Умри. Замри. Воскресни
К местам содержания под стражей приставлены и психологи. Но, как рассказал в Петербурге членам ОНК Пчелинцев, оба работающих в пензенском СИЗО психолога ограничиваются своеобразной узкой специализацией – вербуют заключенных или уговаривают совершать нужные администрации действия.
28 октября, на другой день после первого круга мучительных пыток, Дмитрий разбил в камере бачок унитаза и осколками порезал себе руки и шею.
После этого его тоже отвели к психологу. Милая женщина спросила, зачем он пытался покончить с собой. Дима не мог говорить о пытках и сказал, что ему тут очень плохо – вот и решил уйти хотя бы таким способом. А потом пошутил, отсылая к «Побегу из Шоушенка» – может, можно и ему получить в передаче молоток и плакат (Герой фильма с помощью молотка пробивал тоннель из своей камеры, прикрывая дыру плакатом с изображением популярной актрисы. – Прим. ред.). После этого по указанию психолога на дело Пчелинцева добавили маркировку «склонен к побегу».

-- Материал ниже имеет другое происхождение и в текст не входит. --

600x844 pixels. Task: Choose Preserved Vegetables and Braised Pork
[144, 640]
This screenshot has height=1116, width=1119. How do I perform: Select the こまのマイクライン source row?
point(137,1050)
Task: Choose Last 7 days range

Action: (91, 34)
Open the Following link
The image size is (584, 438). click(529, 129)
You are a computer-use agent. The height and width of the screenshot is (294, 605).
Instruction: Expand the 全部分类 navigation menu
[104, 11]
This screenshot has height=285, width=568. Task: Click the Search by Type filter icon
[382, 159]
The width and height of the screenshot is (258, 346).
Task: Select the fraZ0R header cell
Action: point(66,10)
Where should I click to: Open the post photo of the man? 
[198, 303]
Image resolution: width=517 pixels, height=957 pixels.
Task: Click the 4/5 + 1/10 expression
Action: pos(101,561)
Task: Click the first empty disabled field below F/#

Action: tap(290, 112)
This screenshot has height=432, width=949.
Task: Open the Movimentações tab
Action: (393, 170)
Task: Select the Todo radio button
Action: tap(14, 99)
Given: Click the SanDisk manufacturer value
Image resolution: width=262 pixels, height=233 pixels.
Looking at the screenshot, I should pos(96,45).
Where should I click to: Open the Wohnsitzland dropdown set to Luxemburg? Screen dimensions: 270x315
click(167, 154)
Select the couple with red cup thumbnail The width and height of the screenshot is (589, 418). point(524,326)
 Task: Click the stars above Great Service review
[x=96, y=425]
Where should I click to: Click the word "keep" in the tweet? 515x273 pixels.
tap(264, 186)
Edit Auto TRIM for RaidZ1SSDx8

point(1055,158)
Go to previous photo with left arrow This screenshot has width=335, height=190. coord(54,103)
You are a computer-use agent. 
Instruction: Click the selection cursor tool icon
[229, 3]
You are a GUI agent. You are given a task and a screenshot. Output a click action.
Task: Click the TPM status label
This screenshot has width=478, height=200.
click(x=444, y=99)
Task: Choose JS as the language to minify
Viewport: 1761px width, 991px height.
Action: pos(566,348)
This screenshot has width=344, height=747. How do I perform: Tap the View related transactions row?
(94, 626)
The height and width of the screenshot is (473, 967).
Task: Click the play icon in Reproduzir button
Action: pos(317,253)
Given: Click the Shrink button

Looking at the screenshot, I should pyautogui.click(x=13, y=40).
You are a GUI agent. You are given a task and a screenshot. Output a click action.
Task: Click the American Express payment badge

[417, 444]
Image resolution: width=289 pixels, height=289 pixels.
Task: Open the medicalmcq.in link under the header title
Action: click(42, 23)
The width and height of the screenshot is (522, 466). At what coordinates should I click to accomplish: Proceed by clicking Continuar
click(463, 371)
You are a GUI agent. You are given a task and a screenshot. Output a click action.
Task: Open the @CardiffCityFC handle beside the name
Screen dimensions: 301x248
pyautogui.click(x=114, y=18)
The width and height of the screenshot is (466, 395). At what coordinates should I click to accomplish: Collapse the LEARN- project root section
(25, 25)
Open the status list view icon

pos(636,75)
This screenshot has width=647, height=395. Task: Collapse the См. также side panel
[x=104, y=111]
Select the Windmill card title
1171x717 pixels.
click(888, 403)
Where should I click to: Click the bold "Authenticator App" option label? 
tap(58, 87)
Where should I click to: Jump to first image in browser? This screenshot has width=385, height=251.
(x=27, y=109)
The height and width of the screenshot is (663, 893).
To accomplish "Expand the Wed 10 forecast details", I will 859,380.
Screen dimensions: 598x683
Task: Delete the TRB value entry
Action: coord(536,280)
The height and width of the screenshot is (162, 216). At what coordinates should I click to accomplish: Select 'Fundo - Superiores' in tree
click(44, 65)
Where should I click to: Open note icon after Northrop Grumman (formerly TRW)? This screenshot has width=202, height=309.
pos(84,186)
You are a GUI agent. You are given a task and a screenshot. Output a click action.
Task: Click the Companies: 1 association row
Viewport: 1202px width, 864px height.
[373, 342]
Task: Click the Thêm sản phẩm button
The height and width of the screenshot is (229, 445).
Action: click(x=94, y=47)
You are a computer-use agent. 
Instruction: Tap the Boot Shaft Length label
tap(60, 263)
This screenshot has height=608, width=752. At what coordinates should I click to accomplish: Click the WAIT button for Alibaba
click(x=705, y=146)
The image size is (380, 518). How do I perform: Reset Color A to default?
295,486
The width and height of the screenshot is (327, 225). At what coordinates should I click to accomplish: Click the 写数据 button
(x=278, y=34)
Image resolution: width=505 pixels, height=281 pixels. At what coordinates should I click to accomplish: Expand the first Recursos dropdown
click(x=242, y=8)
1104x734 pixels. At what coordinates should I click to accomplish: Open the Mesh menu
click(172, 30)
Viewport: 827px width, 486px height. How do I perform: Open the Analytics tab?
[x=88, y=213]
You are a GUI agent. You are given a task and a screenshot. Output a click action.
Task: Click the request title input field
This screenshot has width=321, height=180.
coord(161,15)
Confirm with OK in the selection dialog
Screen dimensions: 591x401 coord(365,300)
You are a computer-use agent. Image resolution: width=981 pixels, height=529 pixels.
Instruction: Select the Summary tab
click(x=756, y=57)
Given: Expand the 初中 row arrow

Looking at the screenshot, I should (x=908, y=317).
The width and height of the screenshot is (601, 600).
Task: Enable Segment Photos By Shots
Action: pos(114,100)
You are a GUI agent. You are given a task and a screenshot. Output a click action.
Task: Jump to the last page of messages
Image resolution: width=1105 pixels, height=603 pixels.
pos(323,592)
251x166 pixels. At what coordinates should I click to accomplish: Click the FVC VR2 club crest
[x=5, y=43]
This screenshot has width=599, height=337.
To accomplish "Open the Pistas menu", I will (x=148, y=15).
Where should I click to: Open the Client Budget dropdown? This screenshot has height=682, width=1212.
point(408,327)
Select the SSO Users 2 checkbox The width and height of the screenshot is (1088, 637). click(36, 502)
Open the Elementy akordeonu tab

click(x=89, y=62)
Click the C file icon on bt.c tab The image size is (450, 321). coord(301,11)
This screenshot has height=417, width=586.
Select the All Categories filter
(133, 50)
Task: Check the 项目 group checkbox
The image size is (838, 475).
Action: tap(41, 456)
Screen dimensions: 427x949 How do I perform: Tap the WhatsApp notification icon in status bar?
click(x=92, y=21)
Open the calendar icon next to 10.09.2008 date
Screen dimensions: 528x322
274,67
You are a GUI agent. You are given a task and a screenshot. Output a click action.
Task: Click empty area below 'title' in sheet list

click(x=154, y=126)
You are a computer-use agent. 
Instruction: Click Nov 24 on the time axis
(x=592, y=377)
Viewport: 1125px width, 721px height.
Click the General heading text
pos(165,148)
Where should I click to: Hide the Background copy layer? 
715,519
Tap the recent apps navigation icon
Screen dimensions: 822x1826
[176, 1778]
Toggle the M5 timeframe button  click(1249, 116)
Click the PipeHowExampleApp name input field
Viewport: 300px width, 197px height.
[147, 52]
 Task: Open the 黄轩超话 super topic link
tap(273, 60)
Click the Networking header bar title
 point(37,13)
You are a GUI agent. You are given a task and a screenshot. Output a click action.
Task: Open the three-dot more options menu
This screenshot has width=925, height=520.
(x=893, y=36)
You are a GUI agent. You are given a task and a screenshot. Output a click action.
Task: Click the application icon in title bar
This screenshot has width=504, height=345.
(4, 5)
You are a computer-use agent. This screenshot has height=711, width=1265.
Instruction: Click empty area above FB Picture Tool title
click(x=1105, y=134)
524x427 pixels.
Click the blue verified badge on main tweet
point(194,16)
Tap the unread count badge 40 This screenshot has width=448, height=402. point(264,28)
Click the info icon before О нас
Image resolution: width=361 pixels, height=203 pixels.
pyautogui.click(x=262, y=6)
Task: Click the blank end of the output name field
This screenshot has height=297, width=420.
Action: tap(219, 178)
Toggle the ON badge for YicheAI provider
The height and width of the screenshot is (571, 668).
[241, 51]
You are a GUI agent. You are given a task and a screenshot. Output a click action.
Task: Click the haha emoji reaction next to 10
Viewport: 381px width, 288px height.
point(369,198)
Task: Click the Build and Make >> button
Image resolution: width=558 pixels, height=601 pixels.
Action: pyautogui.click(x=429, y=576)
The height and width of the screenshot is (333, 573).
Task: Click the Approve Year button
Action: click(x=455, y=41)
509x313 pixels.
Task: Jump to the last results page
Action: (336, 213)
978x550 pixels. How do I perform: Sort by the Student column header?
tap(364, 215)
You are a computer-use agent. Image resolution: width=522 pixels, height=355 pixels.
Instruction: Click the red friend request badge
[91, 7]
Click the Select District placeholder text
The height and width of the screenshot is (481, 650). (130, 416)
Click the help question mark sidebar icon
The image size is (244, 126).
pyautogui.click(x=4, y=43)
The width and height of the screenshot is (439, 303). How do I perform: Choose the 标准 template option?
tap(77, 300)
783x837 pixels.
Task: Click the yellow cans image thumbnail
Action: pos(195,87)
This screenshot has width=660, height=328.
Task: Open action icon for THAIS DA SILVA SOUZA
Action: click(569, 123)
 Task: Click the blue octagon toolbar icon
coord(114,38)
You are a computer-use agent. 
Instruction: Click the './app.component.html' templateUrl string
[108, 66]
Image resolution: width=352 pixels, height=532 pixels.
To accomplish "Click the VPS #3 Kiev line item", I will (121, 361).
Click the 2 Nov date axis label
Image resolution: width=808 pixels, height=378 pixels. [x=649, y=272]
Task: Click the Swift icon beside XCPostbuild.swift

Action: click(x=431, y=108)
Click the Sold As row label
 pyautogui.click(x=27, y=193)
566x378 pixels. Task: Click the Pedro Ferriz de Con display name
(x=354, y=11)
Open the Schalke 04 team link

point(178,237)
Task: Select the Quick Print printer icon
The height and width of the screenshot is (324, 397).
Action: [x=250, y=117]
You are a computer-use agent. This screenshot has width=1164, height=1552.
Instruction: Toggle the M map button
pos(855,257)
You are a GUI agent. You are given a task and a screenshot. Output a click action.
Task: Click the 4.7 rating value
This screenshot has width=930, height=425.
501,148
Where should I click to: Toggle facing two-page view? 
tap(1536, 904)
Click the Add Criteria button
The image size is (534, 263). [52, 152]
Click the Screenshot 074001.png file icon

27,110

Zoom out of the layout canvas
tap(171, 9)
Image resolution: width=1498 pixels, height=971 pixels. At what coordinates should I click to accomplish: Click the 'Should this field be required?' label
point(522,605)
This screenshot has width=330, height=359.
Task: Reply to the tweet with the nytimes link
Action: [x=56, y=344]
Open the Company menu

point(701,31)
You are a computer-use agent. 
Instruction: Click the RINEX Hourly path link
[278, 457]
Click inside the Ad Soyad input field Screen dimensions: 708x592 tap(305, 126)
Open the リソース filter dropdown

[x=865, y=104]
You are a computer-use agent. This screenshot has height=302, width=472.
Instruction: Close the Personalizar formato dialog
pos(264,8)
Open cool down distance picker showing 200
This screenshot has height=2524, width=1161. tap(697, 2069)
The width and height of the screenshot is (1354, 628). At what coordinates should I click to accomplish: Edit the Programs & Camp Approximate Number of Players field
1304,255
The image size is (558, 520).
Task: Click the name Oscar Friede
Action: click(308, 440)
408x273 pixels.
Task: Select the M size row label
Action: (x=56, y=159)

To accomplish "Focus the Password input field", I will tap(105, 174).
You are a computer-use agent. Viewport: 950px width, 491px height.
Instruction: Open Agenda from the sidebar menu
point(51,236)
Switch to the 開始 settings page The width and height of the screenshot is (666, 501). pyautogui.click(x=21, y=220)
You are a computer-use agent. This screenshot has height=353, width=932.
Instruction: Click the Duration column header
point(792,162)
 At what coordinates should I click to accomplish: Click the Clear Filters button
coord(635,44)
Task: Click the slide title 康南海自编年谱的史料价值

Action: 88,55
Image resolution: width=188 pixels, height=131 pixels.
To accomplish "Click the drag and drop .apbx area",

Кадры с камеры видеонаблюдения, зафиксировавшие попытку самоубийства, оказались в распоряжении НТВ и после нужного монтажа были использованы в фильме, созданном в интересах следствия. В деле Пчелинцева появилась еще одна отметка: «демонстративное членовредительство».
А когда он поинтересовался, как эта самая демонстративность определяется и что же тогда нужно было сделать, чтобы его акт отчаяния не подпадал под такую категорию, ему ответили: надо было умереть. Потому что любая неуспешная попытка самоубийства считается демонстративным членовредительством.
Выбивавшие из Димы признательные показания сотрудники ФСБ предупреждали: сообщишь о пытках адвокату или родственникам – будет хуже. Через пять дней, 2 ноября, он все же решится написать записку для передачи адвокату: меня пытают, пожалуйста, обратитесь в средства массовой информации и комитет против пыток. Но когда понял, что его ведут не к адвокату, а в помещение для полного досмотра, при котором записку найдут, попытался ее съесть. Не получилось – записку отобрали. И вместо того, чтобы, как положено, оформить акт об изъятии и приобщить ее к делу, отдали присутствующему при всем этом сотруднику ФСБ. А на деле Пчелинцева появилась еще одна отметка: «склонен к нападению и взятию заложников».
По настоянию членов ОНК Петербурга в субботу, по завершении третьего свидания с Пчелинцевым, вместе с конвоем прибыла и бригада скорой помощи, которая доставила его в Александровскую больницу – чтобы осмотреть и решить, можно ли этапировать. Вечером того же дня депутату Борису Вишневскому, справлявшемуся о ситуации, сообщили в приемном покое: Дмитрия Пчелинцева амбулаторно обследовали и уже везут обратно в Пензу.
Тем временем Государственная Дума приняла в третьем чтении изменения в федеральные законы «О содержании под стражей подозреваемых и обвиняемых в совершении преступлений» и «Об общественном контроле за обеспечением прав человека в местах принудительного содержания…».
В частности, по жалобам МВД или ФСИН члены ОНК могут быть отозваны, другой поправкой им запрещается обсуждать с подозреваемыми и обвиняемыми любые вопросы, не относящиеся к обеспечению их прав.
«Но именно такие разговоры – о каких-то житейских мелочах, о книжках, приветы от родных и близких, их слова поддержки иногда оказываются важнее всего, они возвращают человеку себя. А порой и мне – меня, – говорит о своем опыте Яна Косаревская, – потому что приходить свободно туда, откуда люди не могут уйти, бывает тяжело».
Теперь я тоже знаю, как оно бывает. Когда идешь по коридорам этого здания, стены которого пропитаны кошмаром, страхом и отчаянием. Когда за твоей спиной стоит лязг запираемых засовов. Когда ты выходишь на залитую солнцем улицу, а Дима, который только что тебе улыбался, возвращается в камеру.